[UPS] Further issues with Dienst software and Open Archives

Robert Tansley rht96r@ecs.soton.ac.uk
Fri, 19 May 2000 16:04:47 +0100


Hi, an even more technical mail this time. (I hope these are appropriate
addresses to send this to; if not, please point me in the right
direction.)

Working on adding Open Archives support to CogPrints, I've discovered an
issue with the latest version of CGI and the dienst code. As of version
2.64, the CGI.pm module by default uses "new style" URLs, in which the
keyword/value query string is passed to the application delimited by
semi-colons ";" instead of ampersands ";". E.g. if I send a request:

Dienst/Repository/4.0/List-Contents?file-after=2000-01-01&meta-format=oams

The dienst software, from CGI::query_string(), receives the arguments as:

file-after=2000-01-01;meta-format=oams

so later on parsing this string produces duff results. (IMO it's a rather
dodgy practice for the CGI.pm team to change default behaviour like this
in a .01 revision.) This particular problem can be worked round by
changing the line where CGI.pm is included in dienst_src/Main/dienst.pl
from:

use CGI qw(:standard);

to:

use CGI qw(:standard -oldstyle_urls);

However, this introduces another problem when using partitionspecs. If I
send a request like:

Dienst/Repository/4.0/List-Contents
     ?partitionspec=physics;hep&file-after=2000-01-01

CGI.pm gives now the query string to dienst as:

partitionspec=physics&hep&file-after=2000-01-01

so it's changing the semicolon in the partitionspec into an &. I tried
URL-encoding the ; (which sounds like good practice anyway) but CGI
doesn't decode the ; in this case, so dienst gets:

partitionspec=physics%3Bhep&file-after=2000-01-01

I can quite easily fix it so the CogPrints code can decode the string,
but with interoperability it takes two to tango; anything making a Dienst
request to CogPrints will have to know to encode the ';'. In the Dienst
protocol specification (either
http://www.cs.cornell.edu/cdlrg/dienst/protocols/DienstProtocol.htm or
http://www.cs.cornell.edu/cdlrg/dienst/protocols/OpenArchivesDienst.htm),
the example List-Contents request doesn't seem to have an encoded ';',
even though in earlier in the document ';' is listed as a character that
requires encoding. So what is the policy on this? Should the ';' be
encoded, in which case the specification document needs to be amended to
reflect this, or should it be left unencoded, in which case the dienst
code needs changing if it is to work with recent versions of CGI?
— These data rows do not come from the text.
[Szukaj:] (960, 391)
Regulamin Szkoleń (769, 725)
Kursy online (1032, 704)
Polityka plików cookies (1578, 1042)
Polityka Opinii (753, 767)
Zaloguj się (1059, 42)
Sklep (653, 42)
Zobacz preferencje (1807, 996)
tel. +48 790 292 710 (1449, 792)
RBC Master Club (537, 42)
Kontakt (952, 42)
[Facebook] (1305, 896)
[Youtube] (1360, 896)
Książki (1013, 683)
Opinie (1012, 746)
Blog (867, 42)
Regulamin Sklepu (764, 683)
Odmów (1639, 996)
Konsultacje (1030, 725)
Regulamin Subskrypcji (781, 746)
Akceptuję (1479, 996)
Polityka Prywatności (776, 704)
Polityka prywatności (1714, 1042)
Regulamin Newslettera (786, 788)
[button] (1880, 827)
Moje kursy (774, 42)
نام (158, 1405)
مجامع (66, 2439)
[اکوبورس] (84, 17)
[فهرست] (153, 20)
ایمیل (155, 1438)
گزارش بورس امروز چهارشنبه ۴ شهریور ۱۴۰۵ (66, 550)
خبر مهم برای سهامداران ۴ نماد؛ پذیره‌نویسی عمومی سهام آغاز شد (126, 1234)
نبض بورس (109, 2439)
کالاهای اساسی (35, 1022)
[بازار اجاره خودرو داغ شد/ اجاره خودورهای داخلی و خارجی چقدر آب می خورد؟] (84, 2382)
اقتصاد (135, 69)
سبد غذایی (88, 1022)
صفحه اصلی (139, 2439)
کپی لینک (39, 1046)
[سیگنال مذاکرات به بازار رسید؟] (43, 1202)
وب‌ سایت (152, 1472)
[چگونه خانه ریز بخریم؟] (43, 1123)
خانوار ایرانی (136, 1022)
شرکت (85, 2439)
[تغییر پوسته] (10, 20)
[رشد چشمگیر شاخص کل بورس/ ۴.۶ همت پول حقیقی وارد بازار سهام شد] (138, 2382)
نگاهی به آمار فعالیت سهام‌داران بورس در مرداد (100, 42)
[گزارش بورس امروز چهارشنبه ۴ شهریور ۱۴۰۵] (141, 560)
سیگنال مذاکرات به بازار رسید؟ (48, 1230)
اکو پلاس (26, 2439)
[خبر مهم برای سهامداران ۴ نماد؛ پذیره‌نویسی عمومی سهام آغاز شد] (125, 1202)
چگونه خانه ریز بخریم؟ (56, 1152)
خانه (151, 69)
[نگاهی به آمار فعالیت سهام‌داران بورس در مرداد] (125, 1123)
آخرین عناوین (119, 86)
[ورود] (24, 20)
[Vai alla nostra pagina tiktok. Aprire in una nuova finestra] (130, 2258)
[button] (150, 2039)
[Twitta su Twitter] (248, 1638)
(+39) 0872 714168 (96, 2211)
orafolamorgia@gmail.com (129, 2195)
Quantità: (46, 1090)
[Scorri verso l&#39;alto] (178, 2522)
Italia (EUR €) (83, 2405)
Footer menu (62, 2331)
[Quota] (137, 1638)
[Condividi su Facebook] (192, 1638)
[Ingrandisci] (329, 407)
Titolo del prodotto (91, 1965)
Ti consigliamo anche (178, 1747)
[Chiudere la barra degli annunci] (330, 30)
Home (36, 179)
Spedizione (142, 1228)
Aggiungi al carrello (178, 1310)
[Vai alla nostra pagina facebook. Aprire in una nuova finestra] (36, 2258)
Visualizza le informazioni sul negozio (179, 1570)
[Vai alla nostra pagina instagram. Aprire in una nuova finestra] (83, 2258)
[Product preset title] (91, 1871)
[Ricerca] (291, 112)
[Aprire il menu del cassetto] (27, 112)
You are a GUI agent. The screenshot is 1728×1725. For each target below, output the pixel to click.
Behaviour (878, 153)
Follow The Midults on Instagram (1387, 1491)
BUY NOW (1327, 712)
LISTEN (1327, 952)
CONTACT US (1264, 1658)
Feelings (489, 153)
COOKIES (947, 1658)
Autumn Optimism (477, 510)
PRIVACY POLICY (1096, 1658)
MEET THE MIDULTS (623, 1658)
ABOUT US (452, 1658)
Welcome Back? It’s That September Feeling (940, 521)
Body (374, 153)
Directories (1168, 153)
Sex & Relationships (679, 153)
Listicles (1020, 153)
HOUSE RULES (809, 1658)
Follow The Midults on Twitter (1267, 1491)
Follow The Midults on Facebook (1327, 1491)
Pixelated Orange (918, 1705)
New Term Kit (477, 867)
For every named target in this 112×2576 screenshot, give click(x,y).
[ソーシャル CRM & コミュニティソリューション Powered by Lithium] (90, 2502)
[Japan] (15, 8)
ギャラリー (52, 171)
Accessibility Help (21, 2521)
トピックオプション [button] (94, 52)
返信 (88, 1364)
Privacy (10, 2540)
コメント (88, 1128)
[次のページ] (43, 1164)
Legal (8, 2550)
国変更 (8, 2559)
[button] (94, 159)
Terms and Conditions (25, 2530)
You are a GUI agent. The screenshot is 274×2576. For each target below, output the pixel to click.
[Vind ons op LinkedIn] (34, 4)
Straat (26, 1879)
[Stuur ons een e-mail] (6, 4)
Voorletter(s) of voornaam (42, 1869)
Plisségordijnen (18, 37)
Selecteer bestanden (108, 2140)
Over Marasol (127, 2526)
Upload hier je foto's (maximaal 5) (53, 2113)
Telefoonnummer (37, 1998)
I also note that in the examples of both Dienst protocol specification
documents, the disseminate verb:

Dienst/Repository/1.0/Disseminate/handlecorp/970101/%23oams/xml

doesn't require the encoding of the / in the full ID "handlecorp/970101",
but does the # ("%23oams"). (I even came across the big kludge in the
dienst code to handle this case!) Requiring some special characters to be
encoded but others to be left unencoded seems to be an inconsistency in
the protocol that needs clearing up.

R

-- 
 Robert Tansley                    Tel: +44 (0) 23 80594492
 Multimedia Research Group         Fax: +44 (0) 23 80592865
 Electronics & Computer Science    http://www.ecs.soton.ac.uk/~rht96r/
 University of Southampton
 Southampton SO17 1BJ, UK